A Bosch se le estaban poniendo los pelos de punta. Esperaba que Kretzler terminara antes de que el jurado perdiera interés.
– Gracias, eso es todo, señor Wiggan -dijo Kretzler, que al parecer había percibido las mismas vibraciones que Bosch.
El rostro de Wiggan pareció apagarse al darse cuenta de que su momento estaba concluyendo. Pero entonces Fowkkes, que había renunciado a interrogar a los tres testigos anteriores del día, se levantó y subió al estrado.

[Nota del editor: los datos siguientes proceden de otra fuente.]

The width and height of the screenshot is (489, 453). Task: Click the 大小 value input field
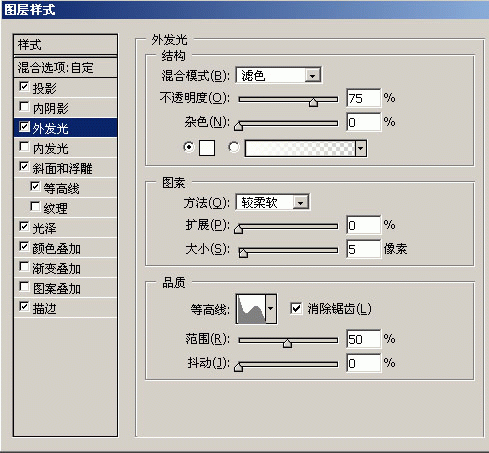363,249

– Buenos días, señor Wiggan.
– Buenos días.
Wiggan levantó las cejas, desconcertado.
– Sólo unas preguntas. ¿Podría enumerar para el jurado los títulos de las películas cuyos guiones ha escrito y que se han producido?
– Bueno.,., hasta el momento, no se ha hecho nada. Tengo algunas opciones y creo que unos pocos…
– Entiendo. ¿Le sorprendería saber que en los últimos cuatro años ha presentado propuestas al señor Storey en un total de veintinueve ocasiones, todas ellas rechazadas?